* **Document segment**:
Development of the MS-OSCE stations

In accordance with the competencies and learning objectives of the General Practice curriculum we generated an OSCE blueprint and developed five OSCE- stations, each testing one chief complaint with two to three different scenarios. Chief complaints for the OSCE were published on the website of the department of General Practice four weeks in advance to the OSCE to allow students to prepare for the examination. Chief complaints were: chest pain, abdominal pain, back pain, fatigue and acute cough. There are national guidelines for managing these complaints except for abdominal pain. The chief complaints with the respective underlying scenarios are summarized in table 1 [Tab. 1]. The multiple scenarios chest pain station had been piloted in the previous year OSCE. The other OSCE-stations have been piloted with volunteer students.

Simulation patients and rater training

The scenarios for each chief complaint were standardized. Theatre students and lay-actors were recruited as simulation patients (SP). SPs were instructed to use a standardized opening phrase and received a detailed script describing the standardized way of interacting for each scenario (see table 1 [Tab. 1]). We rehearsed the simulation with advanced medical students and physicians in postgraduate training. Elderly SPs simulated all chest pain scenarios for a more realistic portrayal of a possible cardiac origin of chest pain. The elderly chest pain SPs were trained portraying acute coronary syndrome previously and received additional training for costosternal syndrome and gastrointestinal reflux. Male SPs exclusively portrayed the abdominal pain scenarios to exclude gynaecological differential diagnoses. SPs completed a four hours training, including a rehearsal for every scenario with house officers.

Raters were General Practitioners (GPs) from the teaching practices network of the faculty. Most of them have been involved in rating OSCE for many years. All received a 15-30 minutes introduction to the new principles of the MS-OSCE before making their first assessment. The checklist for each chief complaint was identical. The scenarios were recapitulated with the SPs. Each station was assessed by 1 rater. During the three days of examination 23 raters were engaged. Two raters rated at all stations while most raters only rated at one or two stations.

Students enrolled electronically for a specific day and time slot. They were assigned to 2 groups of 5 students each. Two groups simultaneously circulated through a 5 stations course in a corridor with 10 separate rooms. The scenario to be simulated was randomly selected by the rater before the student entered the station. Students had 10 minutes at each station to complete the task and additional time to switch between stations. The entire MS-OSCE took 60 minutes for every student.

Assessment and grading

Federal regulations of examination in medical education in Germany require grading on an ordinal scale ranging from 1 to 5 (excellent (1), good (2), fair (3), sufficient (4) and fail (5)). This scale is used in a similar way in German schools and is familiar to all raters [https://www.gesetze-im-internet.de/_appro_2002/BJNR240500002.html]. We assessed students’ performance with a checklist (checklist rating (CR)), which consisted of either binary items (e.g. student asked about smoking: yes/no) or Likert scales (e.g. quality of student–patient interaction). Checklist-items covered an identical examination routine for each scenario of a chief-complaint. Items fulfilled by more than 90% or less than 10% of the students were eliminated post hoc from the checklist. Communication was assessed with the Berlin Global Rating Scale grade (BGR) [18], a global rating scale [19], [20] based on the rating scale introduced by Hodges [21], adapted and validated for German assessment needs. Finally, raters had to give their intuitive overall global rating (OGR) [22] of each student’s overall performance at each station. OGR is needed to calibrate CR and BGR for aspects that are not captured by the checklist. The final grade for each station was calculated as the mean of CR, BGR and OGR. According to the examination regulations at the University of Greifswald, a pre-fixed cut-off-score of 60% was set as standard for failure.

* **Stored data**:

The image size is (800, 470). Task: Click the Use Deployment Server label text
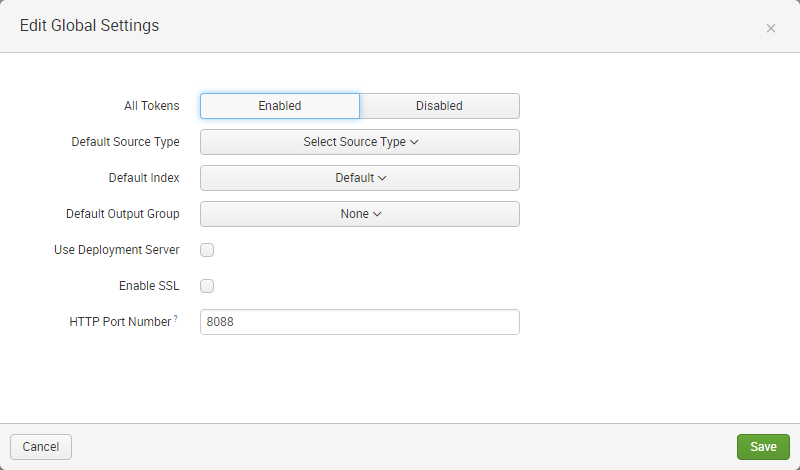[116, 250]
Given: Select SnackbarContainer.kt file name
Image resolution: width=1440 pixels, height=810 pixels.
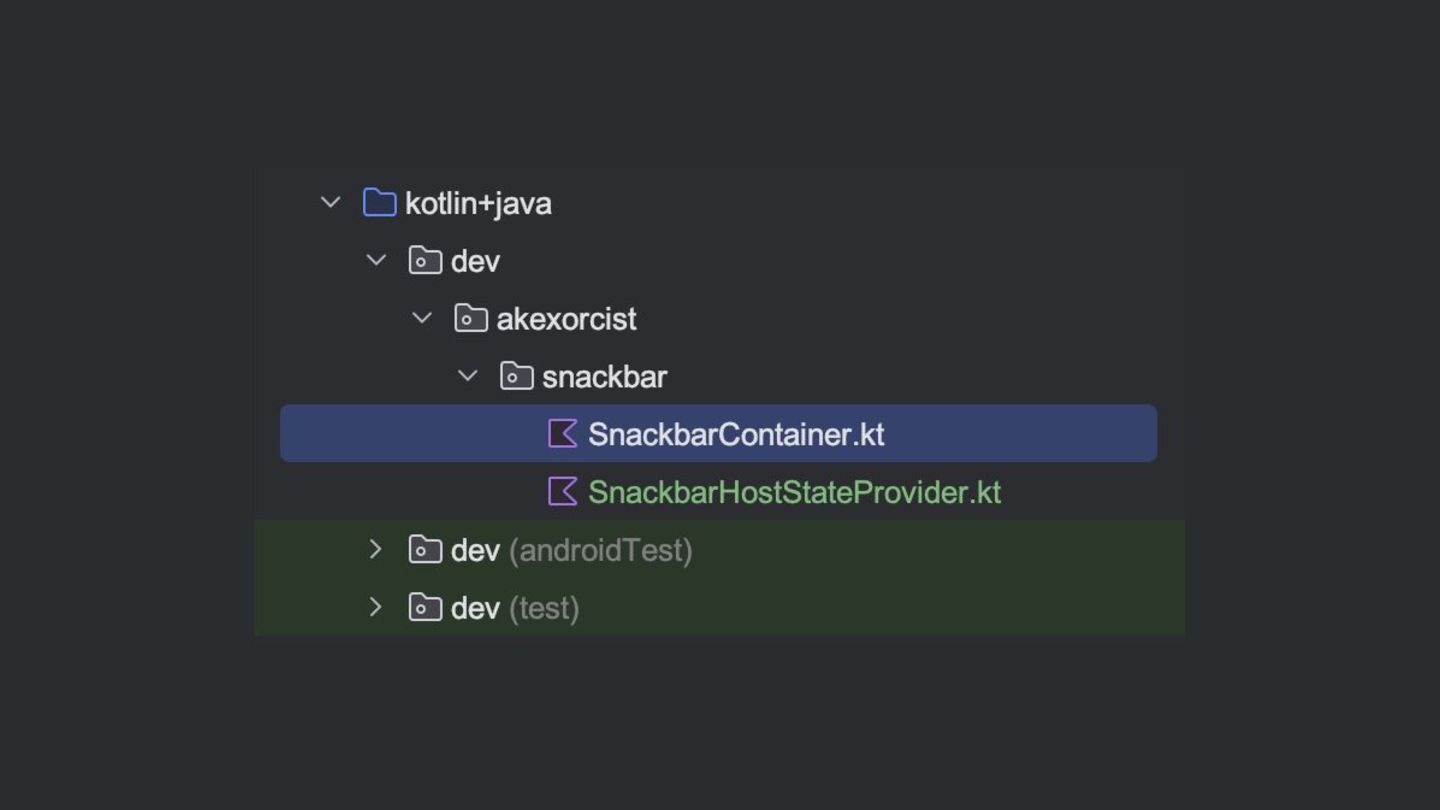Looking at the screenshot, I should [x=736, y=434].
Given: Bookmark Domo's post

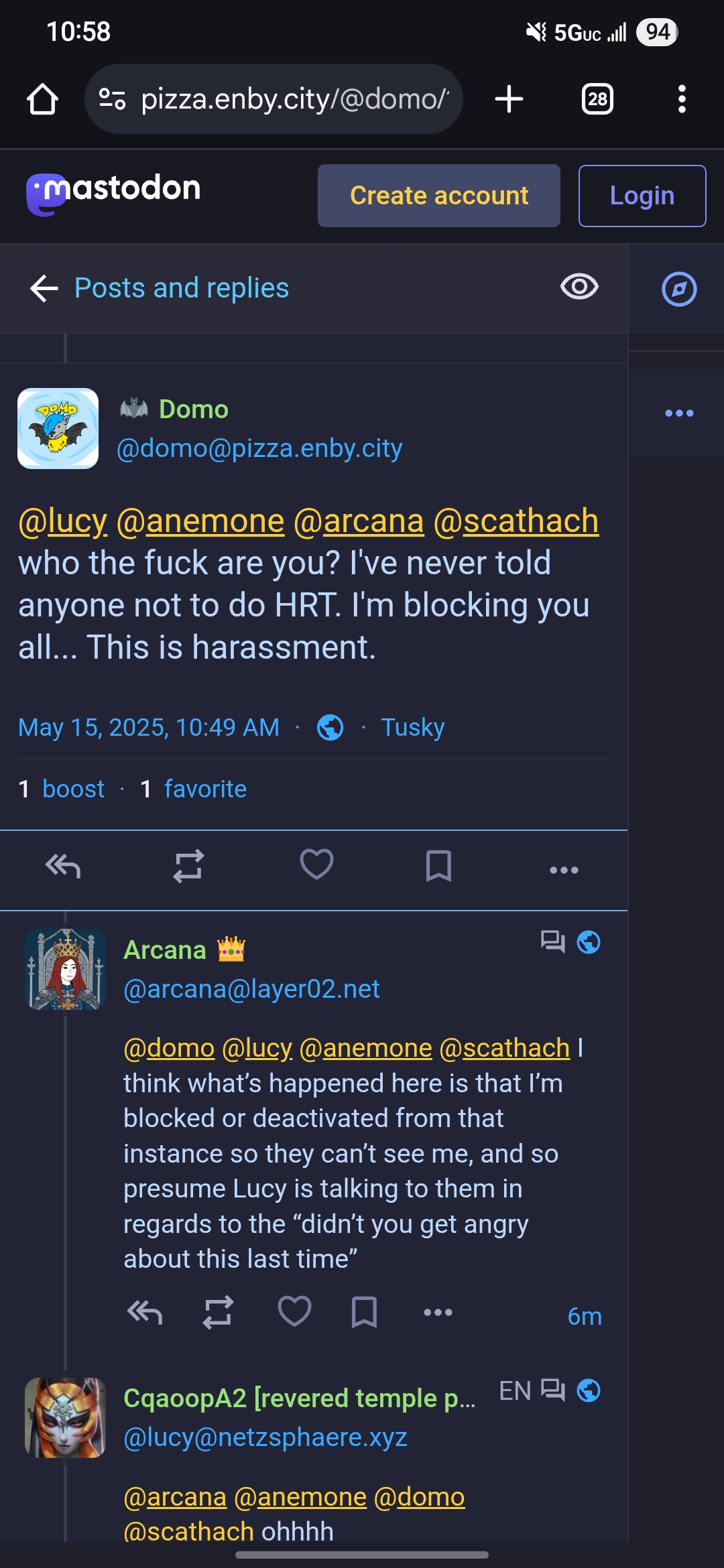Looking at the screenshot, I should pyautogui.click(x=438, y=867).
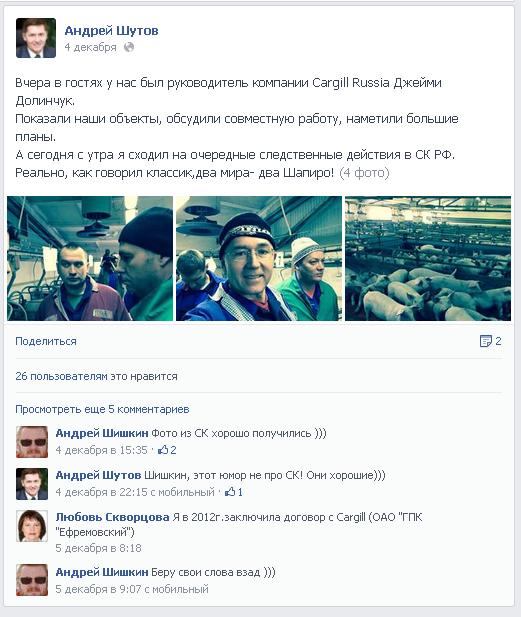Expand the (4 фото) photo link
Viewport: 521px width, 617px height.
click(364, 173)
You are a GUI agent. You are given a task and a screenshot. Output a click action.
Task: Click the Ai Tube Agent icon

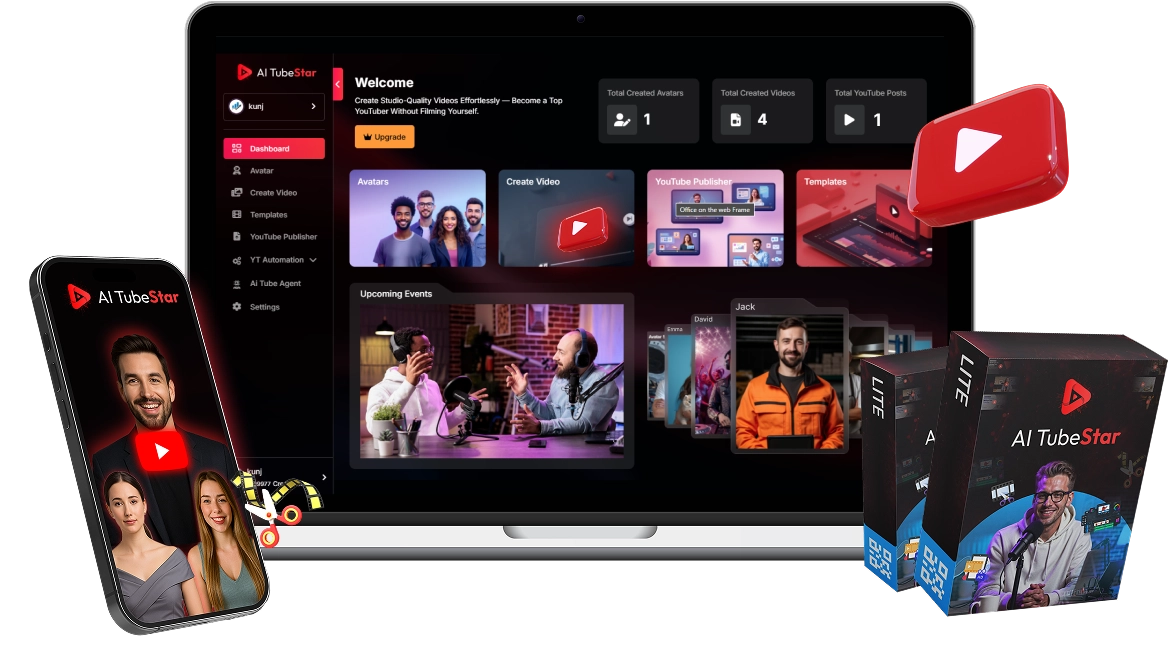click(x=237, y=284)
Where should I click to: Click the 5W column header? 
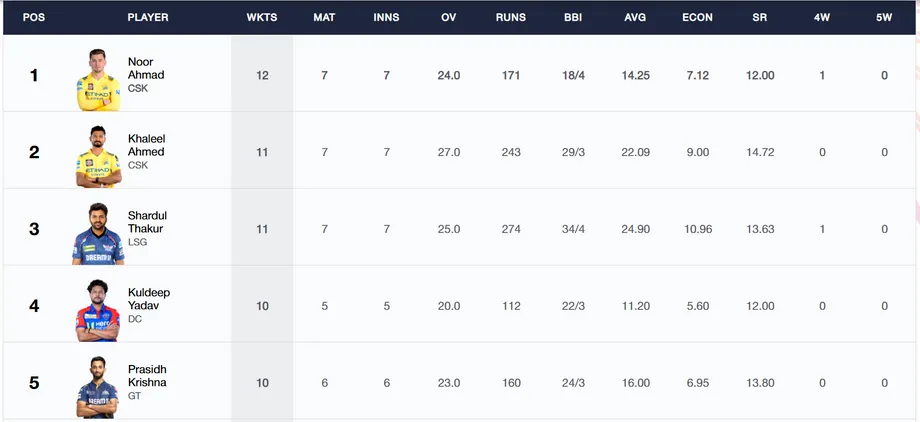coord(884,18)
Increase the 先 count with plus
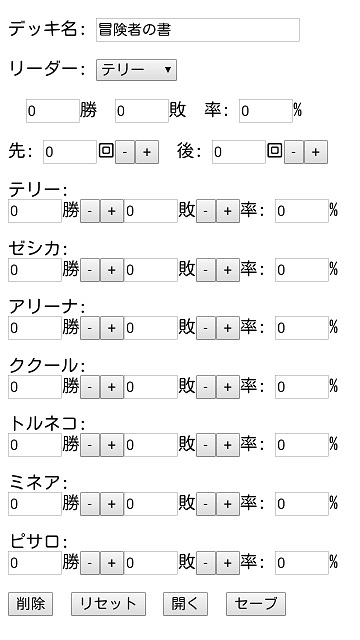 (147, 152)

* **Instructions**:
1. Copy the OSCE methods section starting with "Students enrolled electronically" and going on through "for every student.", renaming "corridor" to "hallway" throughout.
2. Extend the OSCE methods section with new text that picks up after its final sentence.
The rows have nothing to do with the OSCE methods section.

* **Expected responses**:
1.
Students enrolled electronically for a specific day and time slot. They were assigned to 2 groups of 5 students each. Two groups simultaneously circulated through a 5 stations course in a hallway with 10 separate rooms. The scenario to be simulated was randomly selected by the rater before the student entered the station. Students had 10 minutes at each station to complete the task and additional time to switch between stations. The entire MS-OSCE took 60 minutes for every student.

2.
Statistical analysis

We display grades across scenarios as box-plots with average, median, interquartile range, and outliers. The internal consistency of the OSCE was assessed with Cronbach’s alpha, based on the grades at each station.

We computed intraclass correlations (ICC) to express the fraction of variance of the grade due to scenarios or raters. Ideally the fraction should be close to zero. For this purpose we computed linear regression models separately for each station, using a bootstrap approach for variance estimation because of violations of the normal distributions of the residuals. We used two sets of predictors:

1.: dummy coded scenarios and raters (see table 2 [Tab. 2]);
2.: the first model and additionally the mean grade from all stations other than the outcome station (see table 3 [Tab. 3]).

The grades were included to correct for students’ overall skills on all stations except for the station under study. Computations were conducted with the xtreg command in stata, using the fixed-effects estimator. There were no missing data for the assessed variables.

Analyses were conducted in Stata 13 (Stata Corp., College Station, TX).

Outline

Results

Stations and raters as well as scenarios were statistically independent of each other (see attachment 1 [Attach. 1] and attachment 2 [Attach. 2]). The internal consistency of the OSCE according to Cronbach’s alpha across the five grades for the stations was 0.65 (CI_{90 one sided} 0.59).

Comparison of the scenarios at each OSCE Station

The distribution of grades for each scenario within stations and the distribution of final grades derived from the grades at each station are shown in figure 1 [Fig. 1]. The average grade at each station ranged from 2.16 to 2.28. The difference of the average grade between the scenarios at each station ranged from 0.03 to 0.40 (see table 2 [Tab. 2] and table 3 [Tab. 3]). The largest difference was observed at the station assessing chest pain management. The life-threatening scenario ACS had a worse average grade of 0.4 compared to the scenario of gastrointestinal reflux. A similar moderately worse grade of 0.3 was observed for the scenario of appendicitis compared to gastroenteritis. The final grades for the chief complaints (stations) ranged from 1 to 5.

Effect of scenarios and raters on the grades at each station

The effect of scenarios and raters on the grades at each station are expressed as ICCs and displayed in table 2 [Tab. 2] and table 3 [Tab. 3]. We report the ICC unadjusted for students' skills (see table 2 [Tab. 2]) and the ICC adjusted for students’ skills at the other OSCE-stations (see table 3 [Tab. 3]). The effect of the scenarios on the grades at the stations ranged from 5.2% to 7.8% without taking mean grades at the other stations into account and adjusted from 4.2% to 9.2% when taking the mean grade into account. Corresponding to the largest difference in average grades between the scenarios, the largest effect of scenario was observed at the station assessing chest pain.

The number of raters at each station varied from 6 to 10 over the three days. The unadjusted effect of the raters on the grades at the stations ranged from 14.1% to 39.8% without taking mean grades at the other stations into account and from 20.5% to 50.3% if doing so. The largest effect of raters was observed at the station assessing abdominal pain.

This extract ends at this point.